Вот такую вещь взялся оспорить на экране режиссер Виктор Гресь, написавший сценарий совместно с драматургом Михаилом Рощиным. И исходные вроде бы верны. Спор – не расчет с классиком, а форма диалога. С необходимой поправкой на время. Но вот беда – слишком уж прямолинейно, не по-твеновски, а с желанием поставить все точки над «i» сделана эта «поправка». Отсюда и полное отсутствие юмора в экранизации сатирического романа. Чтобы добавить к этому нечто новое, надо было, наверное, если и не переиграть Твена, то, по крайней мере, сыграть в его игру. Но авторам не до каких-то там пародийных решений; фильм серьезен и строг, как классный наставник. И еще: Твен предоставлял в распоряжение читателя все новые и новые аргументы в защиту или в опровержение мира прошлого, и читатель искал истину вместе с ним. Виктор Гресь задает свою точку зрения изначально, как интеллектуальный тезис. Он не выверяет дикость и варварство одного времени гуманностью другого и не выявляет их относительность перед лицом общечеловеческой нравственности, как Твен. Он с обезоруживающей прямотой стремится безоговорочно утвердить авторитет системы ценностей, обозначаемых понятиями Традиция, Предание, которые и освящают своим влиянием уже сложившиеся формы жизни.

Иначе говоря, если Твен всячески иронизировал над рыцарской архаикой, то Гресь, преисполненный благоговения к уже осуществившемуся, «ставшему» прошлому, пытается увидеть в нем разум,

89

смысл и порядок, который не ответствен за позднейшие катастрофические изменения в мироздании.

В таком случае уже не удивительно, что Морган, остававшийся при всех авторских колебаниях героем Твена, в фильме – едва ли не антигерой. Хотя С. Колтаков изо всех сил и пытается сыграть своего Хэнка так, чтобы очеловечить заданную схему.

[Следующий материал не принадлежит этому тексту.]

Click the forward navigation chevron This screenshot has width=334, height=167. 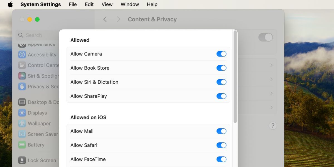coord(118,19)
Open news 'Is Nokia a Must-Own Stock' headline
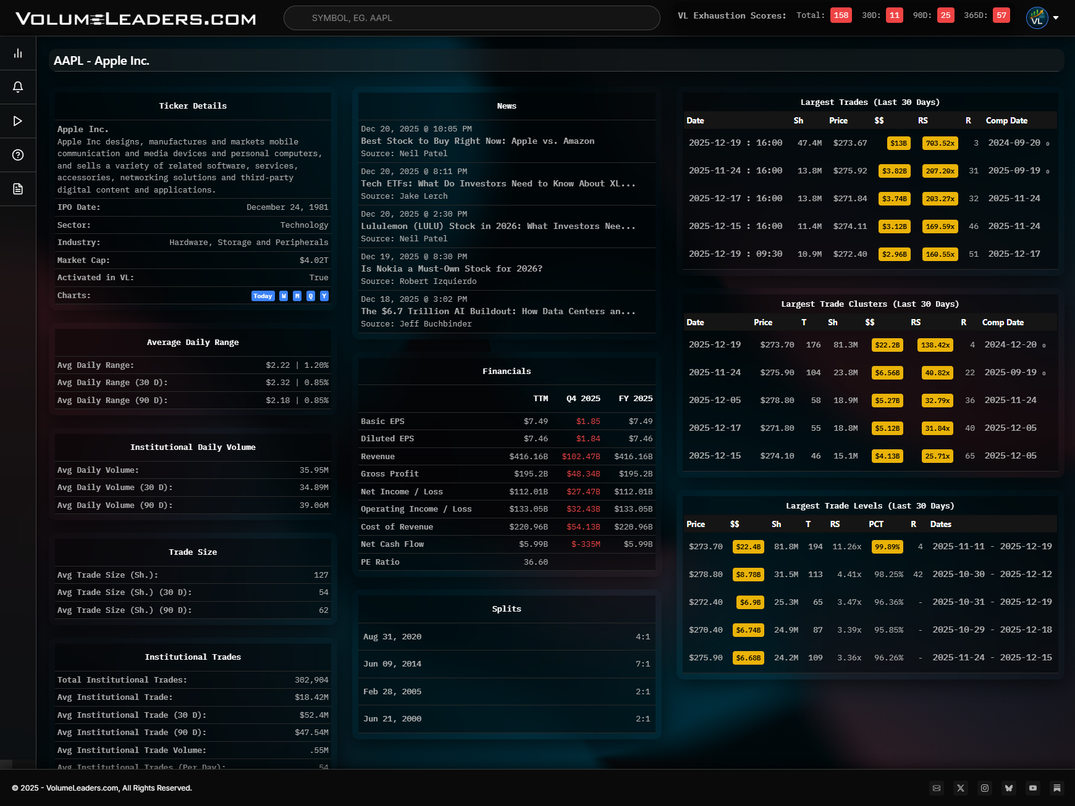1075x806 pixels. [452, 269]
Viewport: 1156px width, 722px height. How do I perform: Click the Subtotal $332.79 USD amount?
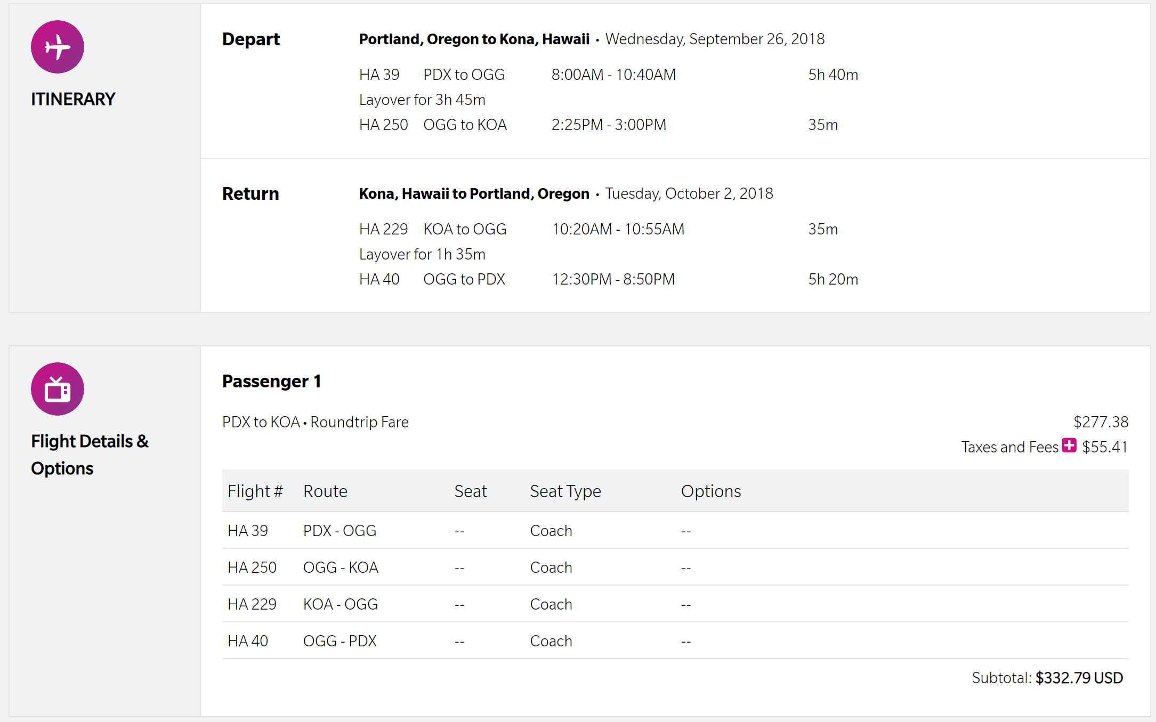(1079, 678)
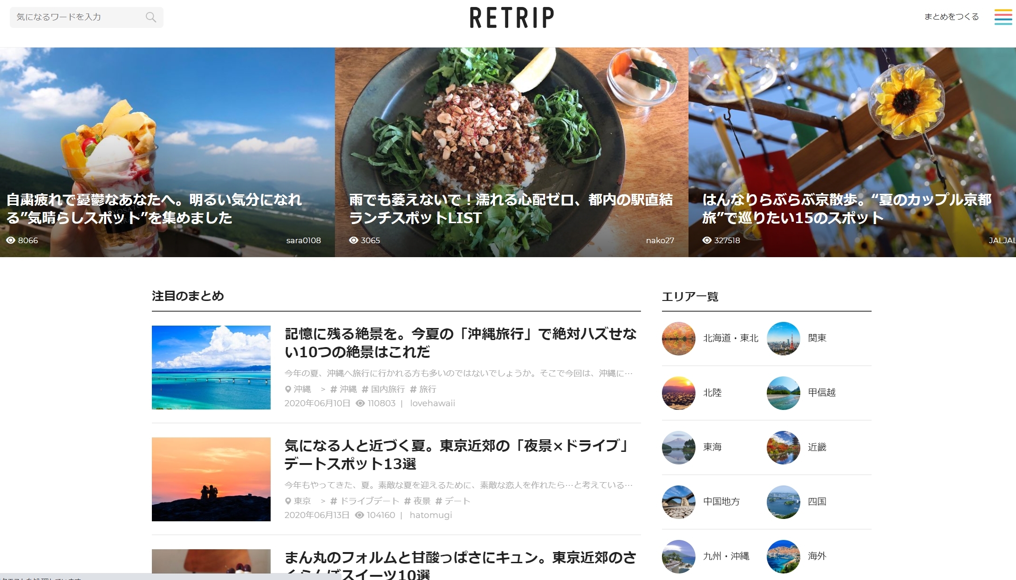Select the 関東 area circle icon

coord(783,338)
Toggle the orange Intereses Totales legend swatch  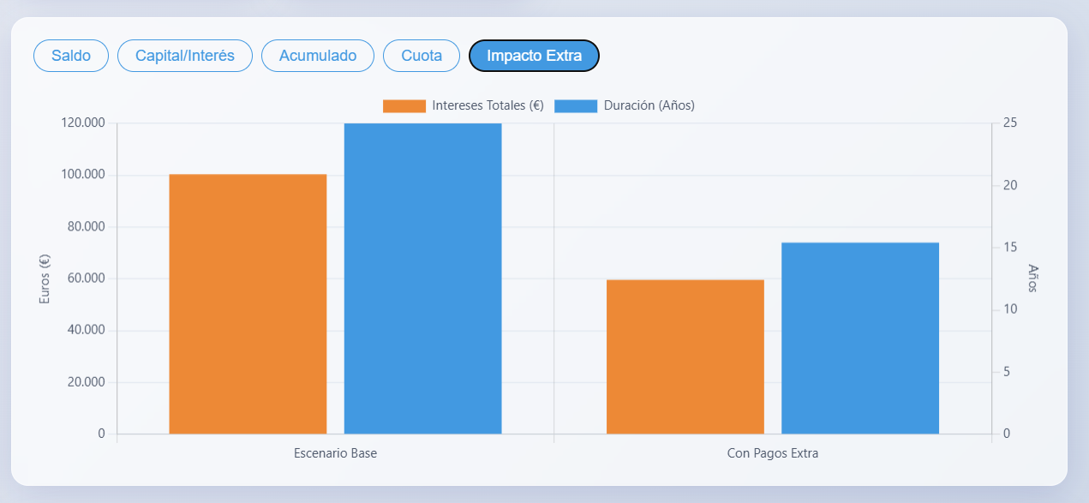coord(404,105)
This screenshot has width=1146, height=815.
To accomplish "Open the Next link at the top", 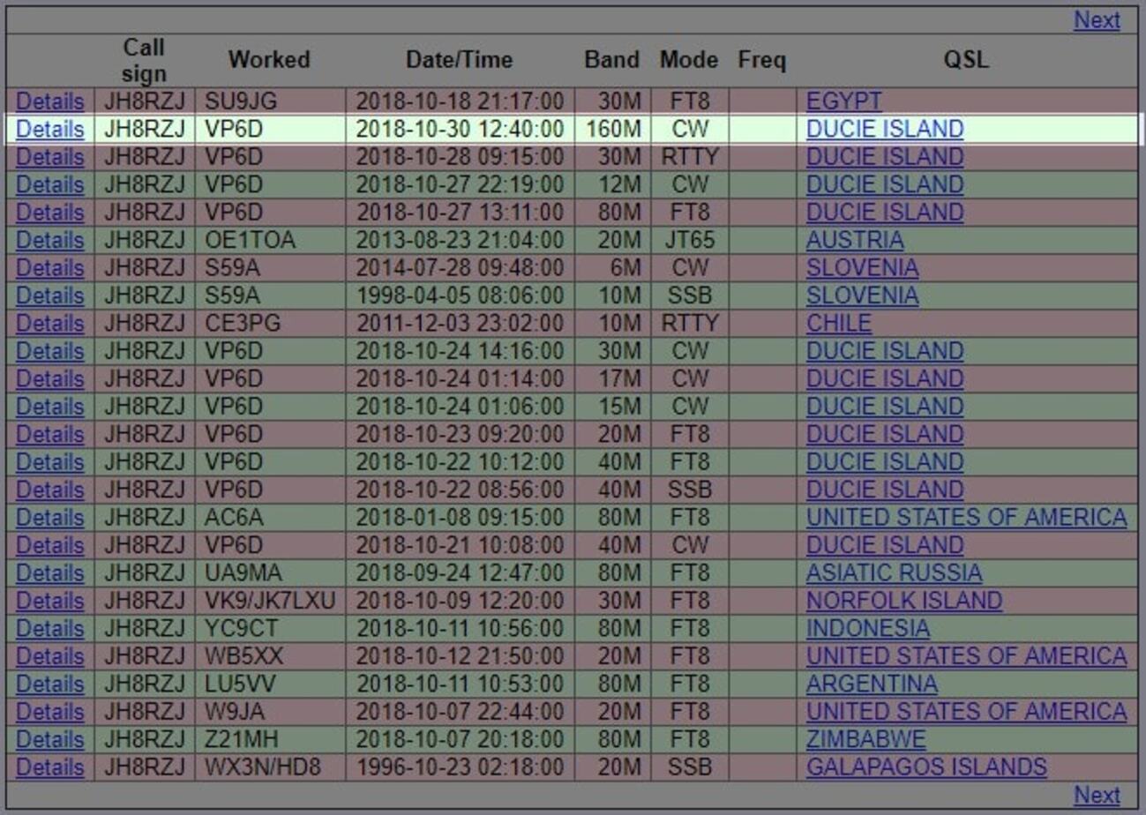I will point(1097,20).
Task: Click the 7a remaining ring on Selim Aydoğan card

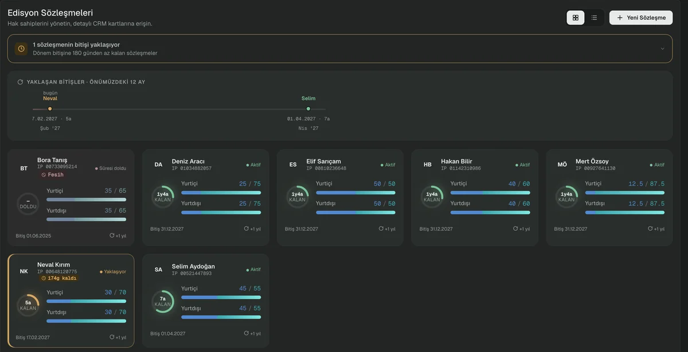Action: [163, 302]
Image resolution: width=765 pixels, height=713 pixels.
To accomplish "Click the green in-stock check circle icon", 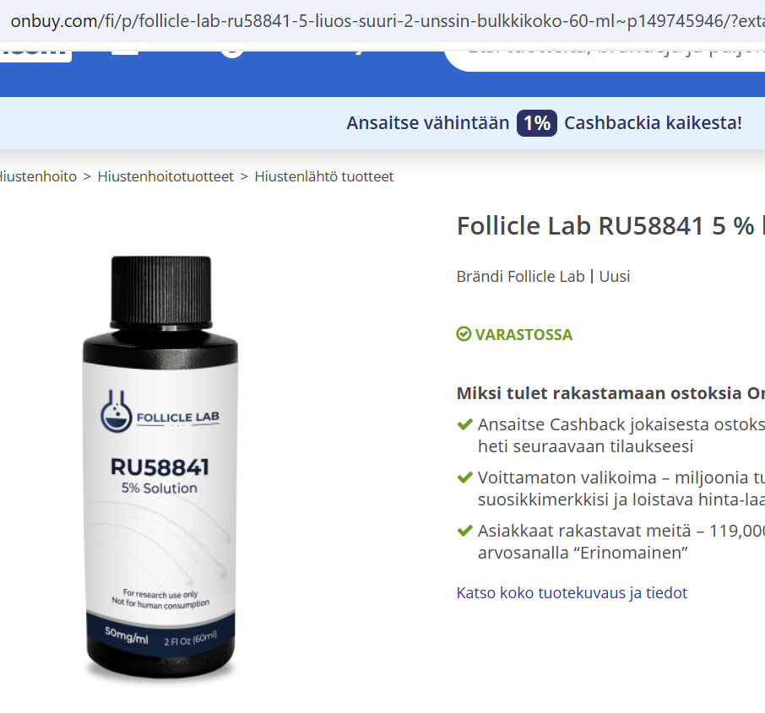I will pos(464,334).
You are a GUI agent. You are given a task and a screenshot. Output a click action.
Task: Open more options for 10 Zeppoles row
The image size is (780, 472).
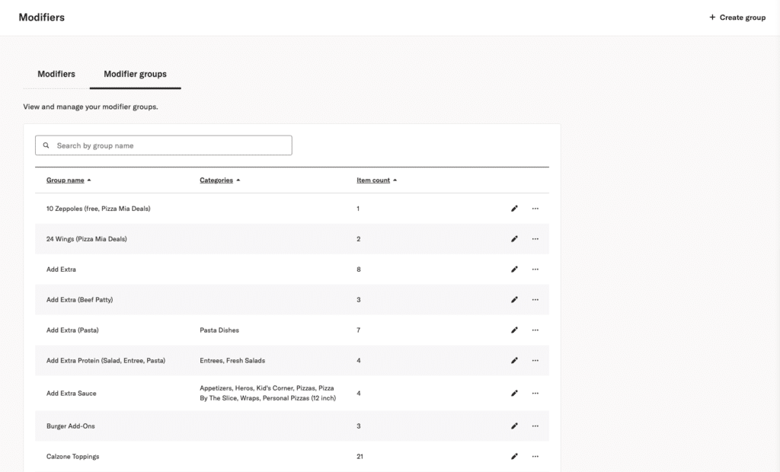click(535, 209)
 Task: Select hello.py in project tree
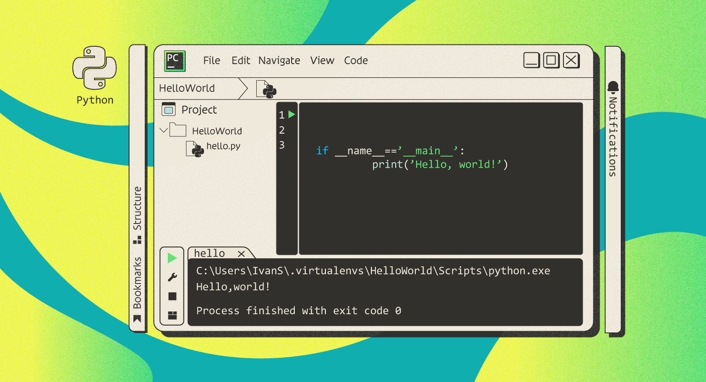(223, 146)
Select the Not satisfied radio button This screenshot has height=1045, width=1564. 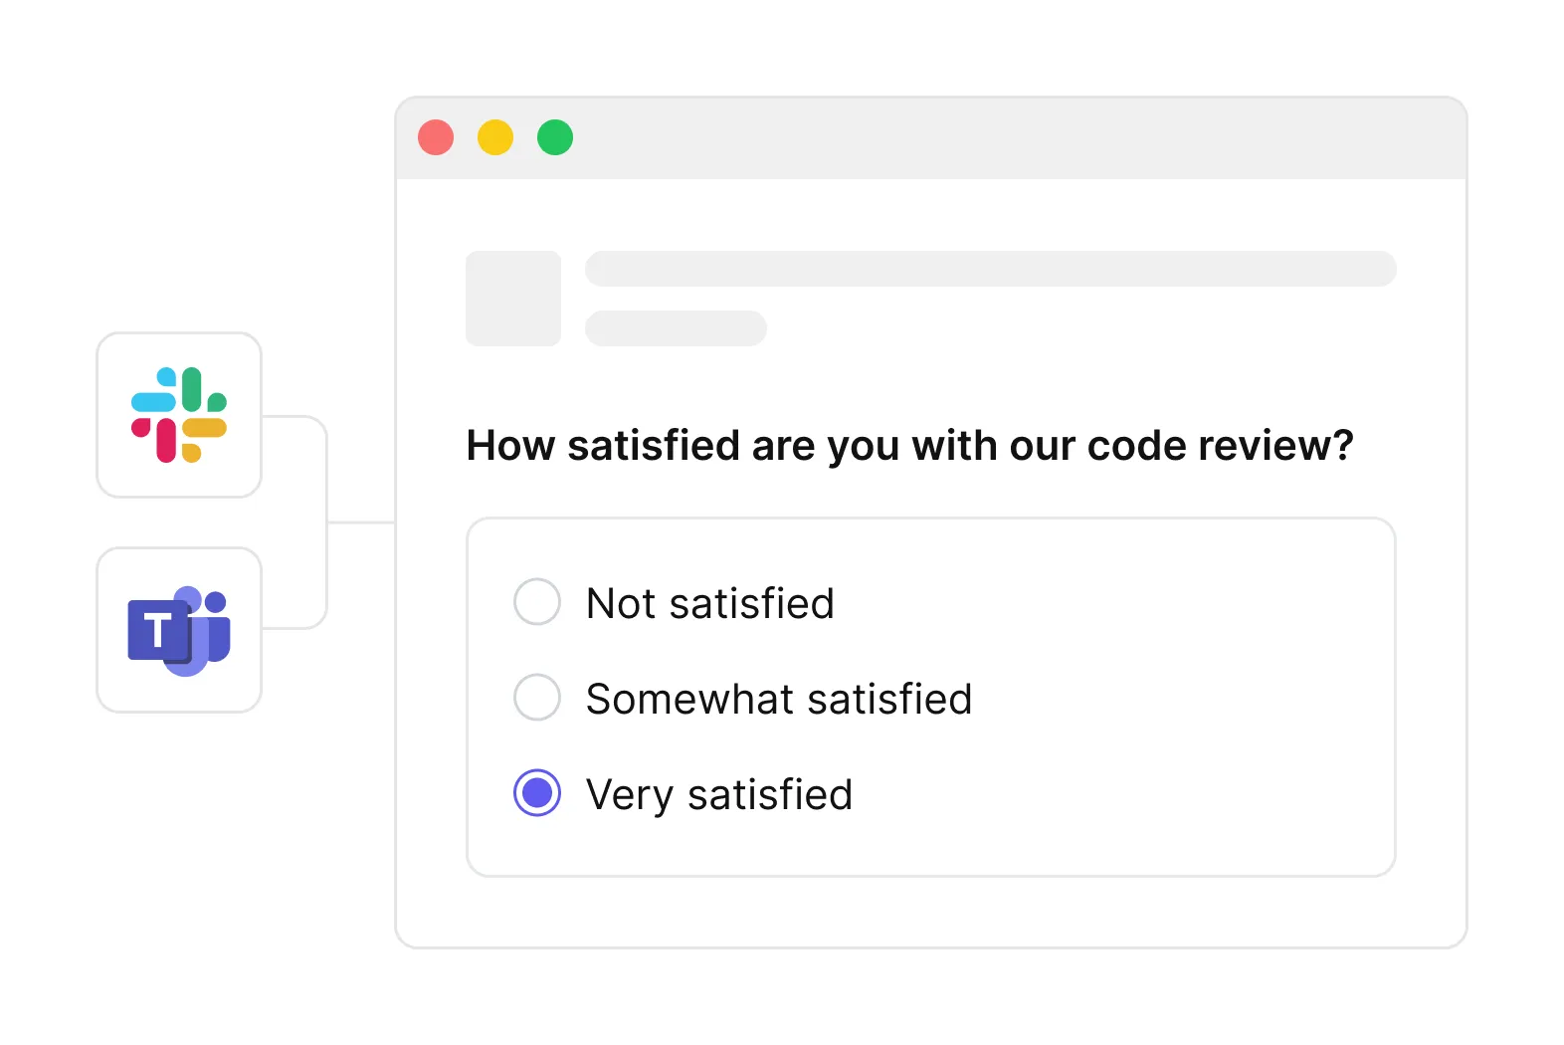(537, 602)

Истинные герои Греся – обитатели королевства Артура: непосредственный защитник идеалов «старины глубокой» Ланселот (А. Кайдановский) и главный выразитель этих идеалов единый в двух лицах мудрец: гуманный государственник король Артур и его двойник, неподкупный прорицатель волшебник Мэрлин (обоих играет А. Филозов). Таково Прошлое.

Режиссер всеми средствами дает понять, что в относительно гармоничном VI веке мешают насладиться «покоем и волей» только драматичная любовь Ланселота к Гиневре (Е. Финогеева), семейные свары с раскольницей и заговорщицей королевой Морганой (А. Вертинская) и, наконец, некая чужеродная сила, которая катапультирует бедолагу янки в VI век. Встреча Ланселота и Мордрэда (М. Гресь) с этой неведомой силой обставлена в прологе картины как Великое Испытание прочности традиционных устоев: степь, гора, тень от колокола, неведомый голос вопрошает Ланселота, готов ли он к подвигу, и вот из поднебесья на зрителя надвигается чудище обло, стозевно, ветер разбрасывает угли костра, сложенного рыцарем. Он отступает, закрывая руками лицо. Звучит торжественная, молитвенная музыка, на нее накладывается американское «Глори, глори, аллилуйя». Идут титры.

А после титров – двор короля Артура, вид сверху. Статичные планы Круглого Стола. Танцующие придворные. Менестрель исполняет балладу-стилизацию Вероники Долиной. Цвета приглушены, мизансцены уравновешены, движения камеры плавны. Здесь правят разум и благородная соразмерность страстей и действий. Да и страсти практически уже укрощены, остался лишь неизменный ритуал взглядов, поз, жестов. И вот в этот-то мир вторгается янки-недоросль со своими скороспелыми теориями экономического прогресса: надо сделать государство самым богатым, надо всех накормить… А ему в ответ – ты говоришь так, не ведая человеческой природы.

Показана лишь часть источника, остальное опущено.